A primeira organização de que se teve notícia em defesa de gays nos Estados Unidos foi a Sociedade para os Direitos Humanos, de 1924, capitaneada por Henry Gerber, influenciado por Hirschfeld. 

Essa entidade teve como reverberação, depois de mais de 20 anos, na atitude de Harry Hay para fundar o Mattachine Society, de 1950 e fundamental pela luta pró-gay nos Estados Unidos. No ano seguinte, foi um gay, Edward Sagarin, que construiu estudo pioneiro sobre a vida de homossexuais naquele país. 

Peter Wildeblood fez panfletos e os distribuiu aos deputados britânicos para que lei anti-gays fosse revogada. Na França, André Baudry propagava sua forma moralista de ativismo gay em reuniões de até 200 pessoas nos anos 1950.
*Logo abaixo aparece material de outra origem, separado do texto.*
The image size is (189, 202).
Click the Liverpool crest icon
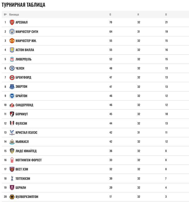point(12,59)
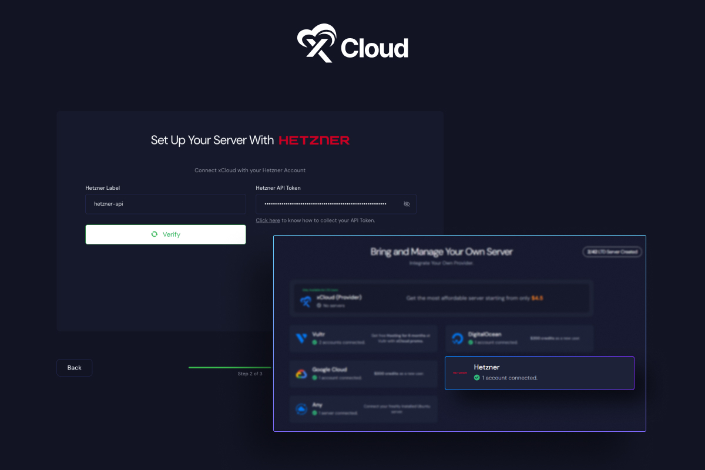This screenshot has width=705, height=470.
Task: Select the Hetzner provider card
Action: [539, 372]
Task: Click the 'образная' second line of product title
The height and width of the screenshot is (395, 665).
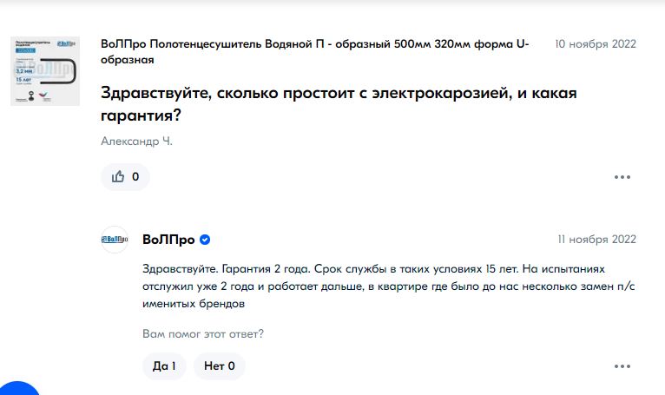Action: click(128, 60)
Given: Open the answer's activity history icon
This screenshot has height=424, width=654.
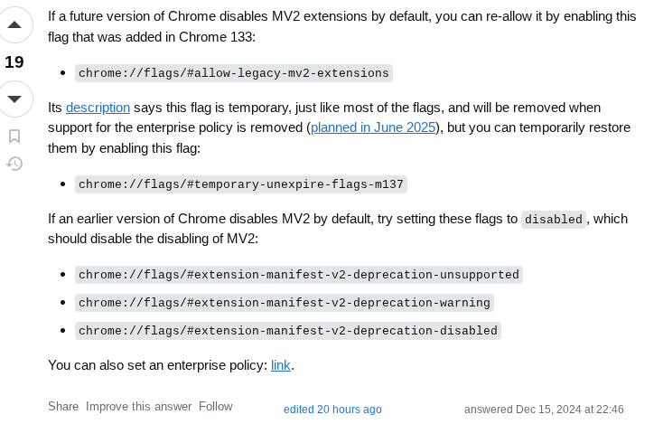Looking at the screenshot, I should pos(14,164).
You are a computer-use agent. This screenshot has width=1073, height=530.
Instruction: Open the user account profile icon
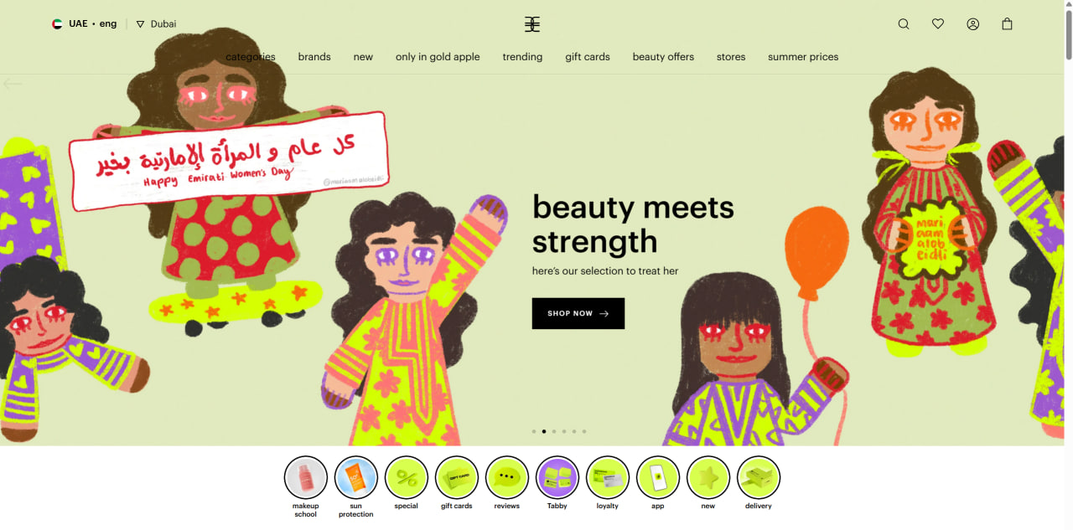pyautogui.click(x=972, y=24)
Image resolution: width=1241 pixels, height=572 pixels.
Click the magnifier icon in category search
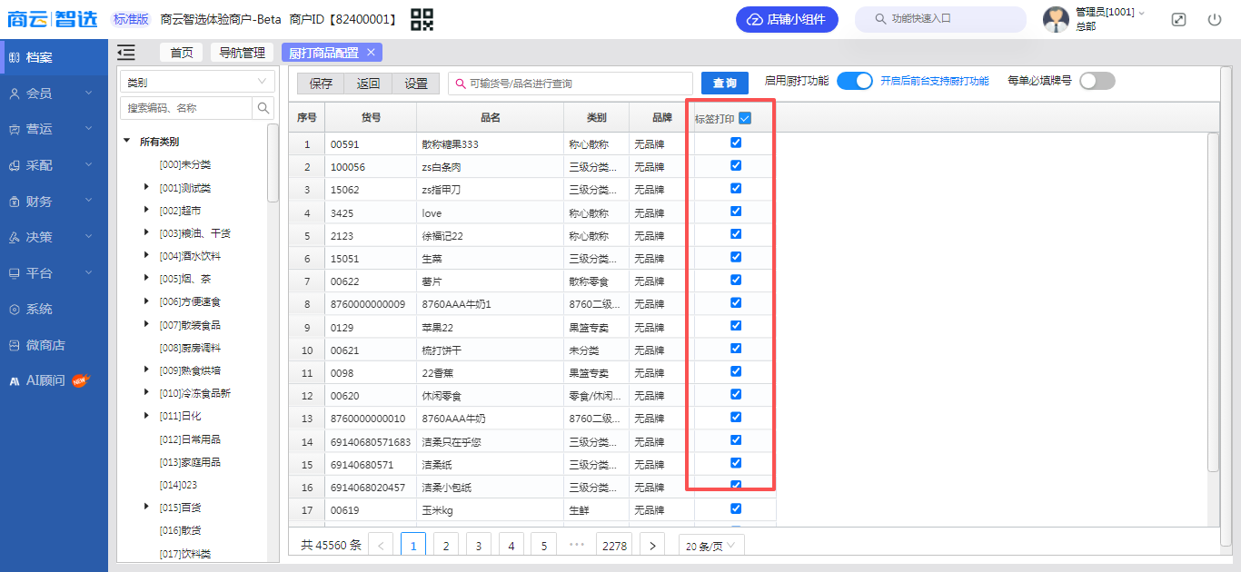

A leitura mostra que se há um segmento ao qual gays devem agradecer pela história de resistência em prol de seus direitos esse segmento é o de pessoas heterossexuais cisgêneras. Advogados, cientistas, políticos, psicólogos... Como foram importantes! 

Cada vez que alguém diz que não foram os gays os primeiros a dar a cara a tapa na luta pela sua própria cidadania, são os rostos de figuras tais como Sagarin, Hirschfeld, Ulrichs, Trevisan, Mott, Cláudio Nascimento e Toni Reis que são estapeados (de novo)!